Work instructions:
Extend the excerpt about machine-learning tools for molecular docking and protein design, starting after its final sentence.
Excerpt: Begin
DiffDock – A Diffusion Model for Molecular Docking

Molecular docking is a critical task in drug design, as it involves predicting the binding structure of a small molecule ligand to a protein. Traditional methods for molecular docking rely on search-based algorithms and scoring functions to estimate the correctness of a proposed structure. However, these methods can be slow and inaccurate, especially for high-throughput […]

RFDiffusion – Leveraging the Power of DDPMs to Generate Protein Sequences and Structures

RFDiffusion is a new method for protein design that leverages the power of denoising diffusion probabilistic models (DDPMs) to generate protein sequences and protein structures. This approach represents a significant advance in the field of protein design, as it allows for the design of complex protein architectures and functions from simple molecular specifications. Figure 1: RFDiffusion […]

MILCDock – Machine Learning Consensus Docking

Molecular docking tools are commonly used in drug discovery to computationally identify new molecules through virtual screening. However, these tools often suffer from inaccurate scoring functions that can vary in performance across different proteins. To address this issue, researchers at Brigham Young University have developed MILCDock, a machine learning consensus docking tool that uses predictions from […]

Molecular docking tools are commonly used in drug discovery to computationally identify new molecules through virtual screening. However, these tools often suffer from inaccurate scoring functions that can vary in performance across different proteins. To address this issue, researchers at Brigham Young University have developed MILCDock, a machine learning consensus docking tool that uses predictions from five traditional molecular docking tools to improve the accuracy of binding affinity predictions.

In MILCDock, features are extracted from the output of the five traditional docking tools and provided as input to a neural network. The network then predicts the probability that a given ligand will bind to a protein based on these features. The model architecture consists of an ensemble of feed-forward neural networks, which outputs the probability of binding.
Excerpt: End
Data to examine: Begin
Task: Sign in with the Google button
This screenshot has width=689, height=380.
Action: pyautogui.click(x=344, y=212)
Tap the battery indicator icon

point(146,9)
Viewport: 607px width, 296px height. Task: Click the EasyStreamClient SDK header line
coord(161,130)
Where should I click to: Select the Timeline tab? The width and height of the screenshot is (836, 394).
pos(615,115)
Data to examine: End
Data to examine: Begin
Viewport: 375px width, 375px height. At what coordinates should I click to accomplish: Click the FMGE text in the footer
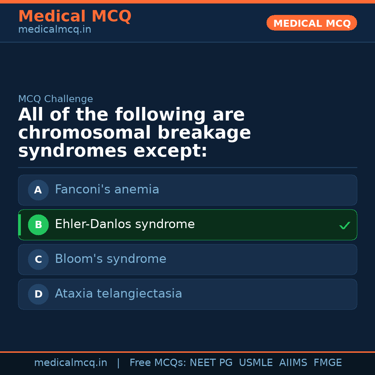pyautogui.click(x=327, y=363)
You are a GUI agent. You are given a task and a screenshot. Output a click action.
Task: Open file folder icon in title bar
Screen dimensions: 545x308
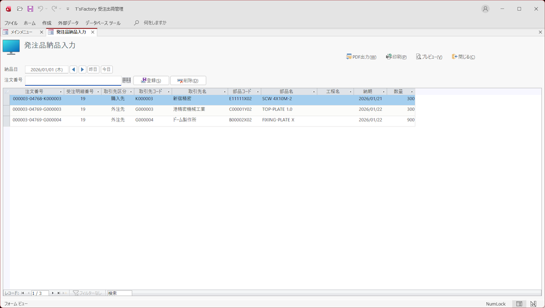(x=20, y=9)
Data to examine: End
Answer section:
Figure 1 - MILCdock ML Architechture

Figure 1: The ML model architecture used in MILCDock. The model takes features extracted from traditional docking tools as input and outputs a probability that a ligand will bind to a protein.

 

MILCDock was trained and tested on data from both the DUD-E and LIT-PCBA docking datasets. The DUD-E and LIT-PCBA datasets are commonly used for evaluating molecular docking methods. The DUD-E dataset consists of 102 protein targets associated with libraries of small molecules labeled as actives or decoys against their target. The LIT-PCBA dataset consists of 15 protein targets and a set of ~200,000 in vitro-tested compounds labeled as active or inactive.

An important difference between the two datasets is the type of compounds they contain. The DUD-E dataset contains active and decoy compounds, whereas the negatively labeled compounds in the LIT-PCBA dataset are experimentally verified as inactive. Decoy compounds are chemically similar to active compounds but are not experimentally verified.

The results showed improved performance over traditional molecular docking tools and other consensus docking methods on the DUD-E dataset. The LIT-PCBA targets proved to be difficult for all methods tested.

 

Screen Shot 2023-01-10 at 9.10.32 AM

Figure 2: Comparison of MILCDock to traditional docking methods on the DUD-E and LIT-PCBA datasets. MILCDock shows improved performance over traditional methods on the DUD-E dataset, but performance is more mixed on the LIT-PCBA dataset.

 

The researchers also found that DUD-E data, although biased, can be effective in training machine learning tools if care is taken to avoid the biases during training. This is an important consideration when using machine learning for virtual screening, as biases in the training data can lead to inaccurate predictions and hinder the success of drug discovery efforts.

Overall, MILCDock represents a significant advance in the use of machine learning for consensus docking, improving the accuracy and robustness of binding affinity predictions and enabling more efficient and effective virtual screening in drug discovery.